Pelosi: House to Hold Hearings on 'Assault Weapons' Ban
Speaker confirms Democrats to push for anti-Second Amendment ban
Democrat Speaker Nancy Pelosi (D-CA) has announced that the House will hold hearings next week to vote on an "assault weapons" ban.
Pelosi said Democrats will hold a hearing on anti-Second Amendment bans that were excluded from a package of gun-control policies the House plans to vote on next week.
"We will soon hold a hearing on an assault weapons ban bill: a step the Congress took decades ago that was proven to save lives and one that the American people support today," Pelosi said in a letter to fellow Democrats.
Pelosi also announced in the letter that the House will vote on a red flag law bill next week.

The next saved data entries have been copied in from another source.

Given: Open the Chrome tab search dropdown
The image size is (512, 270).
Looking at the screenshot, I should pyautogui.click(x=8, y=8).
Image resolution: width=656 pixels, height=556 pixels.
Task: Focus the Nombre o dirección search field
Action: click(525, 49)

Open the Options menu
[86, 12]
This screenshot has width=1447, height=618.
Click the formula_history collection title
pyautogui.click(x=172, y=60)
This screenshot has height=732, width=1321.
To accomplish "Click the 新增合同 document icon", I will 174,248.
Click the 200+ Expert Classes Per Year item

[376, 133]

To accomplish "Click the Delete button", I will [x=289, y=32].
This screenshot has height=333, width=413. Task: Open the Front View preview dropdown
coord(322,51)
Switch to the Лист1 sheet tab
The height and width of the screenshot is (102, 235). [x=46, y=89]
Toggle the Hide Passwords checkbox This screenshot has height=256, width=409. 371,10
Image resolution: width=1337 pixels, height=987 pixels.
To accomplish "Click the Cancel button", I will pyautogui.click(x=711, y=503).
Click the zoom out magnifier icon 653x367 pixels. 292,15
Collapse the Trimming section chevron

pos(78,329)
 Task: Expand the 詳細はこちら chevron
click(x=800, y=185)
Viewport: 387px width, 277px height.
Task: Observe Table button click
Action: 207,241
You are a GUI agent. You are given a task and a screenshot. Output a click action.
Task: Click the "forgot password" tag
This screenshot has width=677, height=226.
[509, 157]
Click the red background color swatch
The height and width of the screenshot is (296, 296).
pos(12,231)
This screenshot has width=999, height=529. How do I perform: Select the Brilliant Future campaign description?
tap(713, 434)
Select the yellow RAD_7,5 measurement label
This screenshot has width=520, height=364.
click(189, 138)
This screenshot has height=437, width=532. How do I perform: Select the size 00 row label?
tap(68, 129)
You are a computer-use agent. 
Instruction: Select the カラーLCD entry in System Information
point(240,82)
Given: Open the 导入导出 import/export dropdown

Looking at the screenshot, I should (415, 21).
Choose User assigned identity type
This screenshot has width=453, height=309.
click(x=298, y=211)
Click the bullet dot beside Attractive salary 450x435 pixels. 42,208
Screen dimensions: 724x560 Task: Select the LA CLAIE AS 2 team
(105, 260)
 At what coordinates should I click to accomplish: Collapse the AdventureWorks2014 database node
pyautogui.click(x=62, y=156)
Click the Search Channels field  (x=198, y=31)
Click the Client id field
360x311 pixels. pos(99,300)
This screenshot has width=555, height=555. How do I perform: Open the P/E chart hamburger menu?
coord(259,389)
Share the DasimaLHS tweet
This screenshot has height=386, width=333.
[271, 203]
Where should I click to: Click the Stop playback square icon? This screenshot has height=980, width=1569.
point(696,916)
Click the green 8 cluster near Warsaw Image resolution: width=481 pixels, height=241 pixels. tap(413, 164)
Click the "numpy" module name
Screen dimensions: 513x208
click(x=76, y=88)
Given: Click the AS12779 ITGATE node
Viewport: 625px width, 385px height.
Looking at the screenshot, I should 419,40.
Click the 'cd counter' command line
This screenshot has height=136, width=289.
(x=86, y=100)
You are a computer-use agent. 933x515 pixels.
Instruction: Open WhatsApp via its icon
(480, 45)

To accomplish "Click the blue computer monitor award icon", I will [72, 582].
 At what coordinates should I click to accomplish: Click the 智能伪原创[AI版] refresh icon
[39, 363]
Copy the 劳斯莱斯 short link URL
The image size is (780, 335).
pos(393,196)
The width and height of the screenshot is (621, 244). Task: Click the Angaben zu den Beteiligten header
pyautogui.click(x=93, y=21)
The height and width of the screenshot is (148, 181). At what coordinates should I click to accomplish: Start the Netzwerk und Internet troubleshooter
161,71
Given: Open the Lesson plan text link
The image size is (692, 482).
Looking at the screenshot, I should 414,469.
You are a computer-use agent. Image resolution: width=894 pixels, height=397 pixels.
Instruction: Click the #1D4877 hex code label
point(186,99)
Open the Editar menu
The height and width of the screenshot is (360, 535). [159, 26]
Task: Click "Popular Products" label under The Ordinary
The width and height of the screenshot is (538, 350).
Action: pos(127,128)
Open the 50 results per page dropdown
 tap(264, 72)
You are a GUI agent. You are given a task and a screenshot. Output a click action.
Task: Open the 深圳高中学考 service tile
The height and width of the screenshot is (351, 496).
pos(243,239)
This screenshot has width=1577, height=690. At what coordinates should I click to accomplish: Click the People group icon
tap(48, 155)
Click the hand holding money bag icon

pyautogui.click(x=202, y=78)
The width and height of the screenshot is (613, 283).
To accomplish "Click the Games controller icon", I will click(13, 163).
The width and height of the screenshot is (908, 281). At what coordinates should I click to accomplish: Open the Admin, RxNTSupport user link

The vote will be in addition to the broader package of radical gun-control measures designed to strip law-abiding Americans of their constitutional rights.
The House Judiciary Committee prepared the package for a vote at a meeting on Thursday.
It's not clear the House will get past the committee stage on any legislation to ban assault weapons, however.
So far, it's not clear if there are enough House Democrats who support such a bill.
Most Democrats, including Joe Biden, favor an "assault weapons" ban.
And Rep. Steve Cohen (D-TN) argued for one at the House Judiciary Committee event Thursday.
"Assault weapons are made to kill... when they're hit with an assault weapon they cannot be identified," he falsely claimed.
"They are obliterated," Cohen alleged of children shot with so-called "assault weapons."
Pressumably referencing AR-15 rifles, Cohen continued by pushing the false claim that the guns are "weapons of war."
"They are weapons of war and weapons of death and weapons of destruction that we should not permit out here," he said.
However, no military branch uses AR-15s in war or otherwise.
Cohen said he would not introduce an amendment to the omnibus package to ban "assault weapons" out of respect to its authors.
But Pelosi in her Thursday letter said Democrats are intent on keeping the pressure up for major gun reforms, including by keeping America's left-wing corporate media focused on gun violence.
"As we go down this path, it is our responsibility to keep gun violence front and center in the media so that, strengthened by public opinion, we can get life-saving legislation over the finish line," the speaker wrote.
It's highly unlikely, however, that any House legislation will become law, even in the wake of mass shootings in Tulsa, Oklahoma; Uvalde, Texas; and Buffalo, New York.
Republicans will likely defend Americans' Second Amendment rights by using the filibuster to block most Democrat-backed gun control proposals in the Senate.
Several Senate lawmakers, however, are working on a compromise proposal.
Lawmakers met both Tuesday and Wednesday in different groups, and their staffs continue to discuss proposals.
It's not yet clear when the next meeting of senators will be, however.